Excerpts from a dataset
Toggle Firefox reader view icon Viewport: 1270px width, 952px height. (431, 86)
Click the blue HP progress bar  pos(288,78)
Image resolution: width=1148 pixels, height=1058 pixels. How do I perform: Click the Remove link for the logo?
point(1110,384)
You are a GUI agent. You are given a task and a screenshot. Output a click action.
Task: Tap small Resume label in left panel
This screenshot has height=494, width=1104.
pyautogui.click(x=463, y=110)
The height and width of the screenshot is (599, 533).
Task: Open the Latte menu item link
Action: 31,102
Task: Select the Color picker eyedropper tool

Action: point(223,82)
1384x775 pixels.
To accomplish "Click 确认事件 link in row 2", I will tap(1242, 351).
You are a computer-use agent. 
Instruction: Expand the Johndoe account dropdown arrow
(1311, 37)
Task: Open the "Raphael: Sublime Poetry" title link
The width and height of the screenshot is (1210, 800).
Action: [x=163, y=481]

### Problem to work on
Print the first line of the records above and each line after it, exactly, through the line with "1384x775 pixels.".

### Solution to this problem
Toggle Firefox reader view icon Viewport: 1270px width, 952px height. (431, 86)
Click the blue HP progress bar  pos(288,78)
Image resolution: width=1148 pixels, height=1058 pixels. How do I perform: Click the Remove link for the logo?
point(1110,384)
You are a GUI agent. You are given a task and a screenshot. Output a click action.
Task: Tap small Resume label in left panel
This screenshot has height=494, width=1104.
pyautogui.click(x=463, y=110)
The height and width of the screenshot is (599, 533).
Task: Open the Latte menu item link
Action: 31,102
Task: Select the Color picker eyedropper tool

Action: point(223,82)
1384x775 pixels.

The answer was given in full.